Pourtant les DYS ont des dons exceptionnels
Ce sont des personnes qui ont une capacité de travail hors norme. L’habitude est prise dès l’enfance puisque l’enfant DYS doit étudier 4 fois plus pour arriver à un résultat acceptable. Cette habitude ne va pas les lâcher même à l’âge adulte. C’est ainsi qu’Émelyne, outre la poursuite de ses études de media, a créé une entreprise de communication et s’investit dans la vie associative. Autre richesse, leur créativité, puisqu’il faut en permanence résoudre les problèmes, inventer des astuces pour faciliter l’apprentissage. Les DYS créent des méthodes, des solutions souvent très perspicaces pour atteindre des résultats ou contourner des difficultés. Ces qualités peuvent les rendre très attractifs dans certains secteurs d’activité : la communication dans le cas d’Émelyne, la création de jeux vidéo où ils excellent, la publicité, l’innovation, etc. Les DYS vont également développer une imagination très fertile liée au fait qu’ils ont une pensée en images. Ils ont une facilité pour inventer des histoires, créer des films.

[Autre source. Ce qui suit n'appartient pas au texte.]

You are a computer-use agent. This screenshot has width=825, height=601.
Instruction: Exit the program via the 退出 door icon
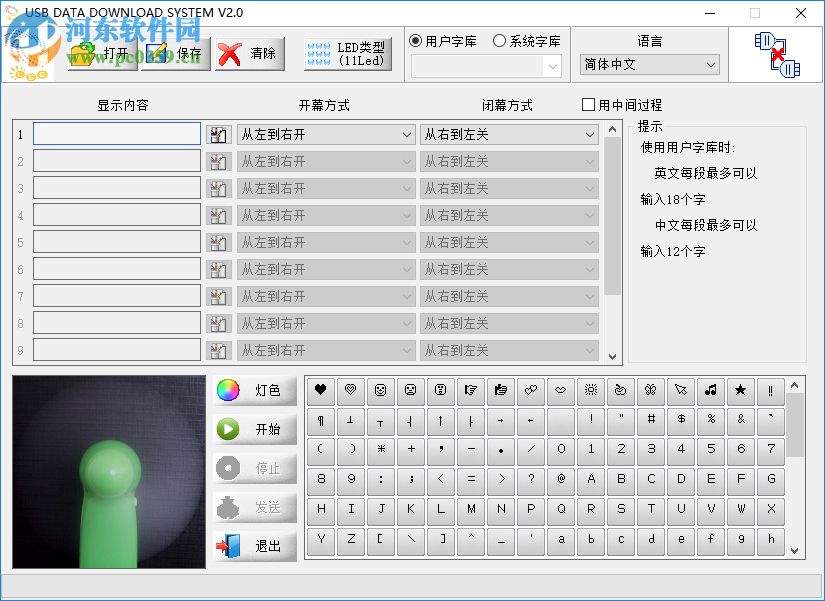pos(254,545)

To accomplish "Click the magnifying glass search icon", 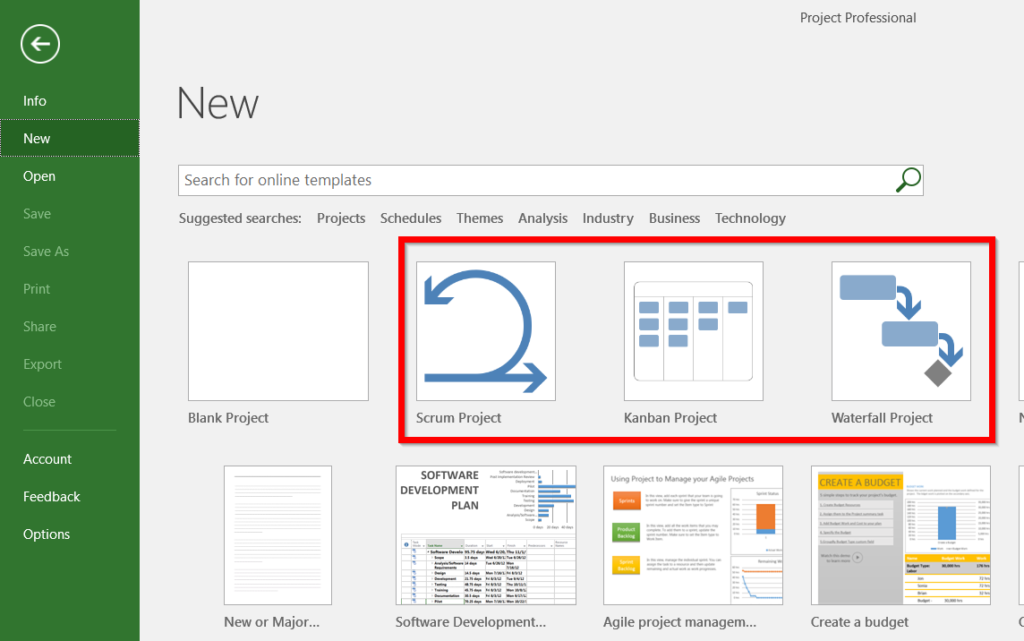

Son combat à travers l’association L’O-DYS-SEE
Portée par son audace et le soutien de sa mère, Émelyne a souhaité partager son expérience en créant une association, L’O-DYS-SEE¹. Un beau nom qui dit tout, le retour du héros après un voyage périlleux, semé d’embûches mais rentré victorieux, renforcé. Son but : faire comprendre à quel point la dyslexie peut être un don et un avantage au niveau de l’embauche. L’équipe intervient sous forme de séminaires dans des écoles privées et des entreprises. Pour l’école, Émelyne espère trouver des nouveaux moyens d’apprentissage, de nouvelles pédagogies qui profiteront aux DYS, mais aussi à l’ensemble des enfants, afin d’harmoniser les méthodes : une seule et unique façon d’apprendre, plus de discrimination ni de stigmatisation. Un exemple : les cartes mentales² (mind map), utilisées par les DYS pour apprendre à apprendre, pourraient être utilisées plus largement pour tous les enfants. Tous les cerveaux fonctionnent par arborescence, nous dit-elle.

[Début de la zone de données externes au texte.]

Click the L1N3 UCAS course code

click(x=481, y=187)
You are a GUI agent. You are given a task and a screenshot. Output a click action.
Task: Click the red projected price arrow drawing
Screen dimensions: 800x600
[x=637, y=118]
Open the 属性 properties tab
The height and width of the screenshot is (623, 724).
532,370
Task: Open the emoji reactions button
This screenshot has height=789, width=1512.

La plupart d’entre nous ignorent qu’Albert Einstein a été diagnostiqué dyslexique. La preuve que si les capacités ne sont pas détruites par la perte d’estime de soi face aux échecs scolaires et aux jugements de l’entourage, elles peuvent s’épanouir sans limite !
Michèle Robach
¹L’O-DYS-SEE – contact : emybmpro@gmail.com
²Une sorte de schéma explicatif avec en son centre un sujet, duquel partent des sous-sujets sous forme d’arborescence.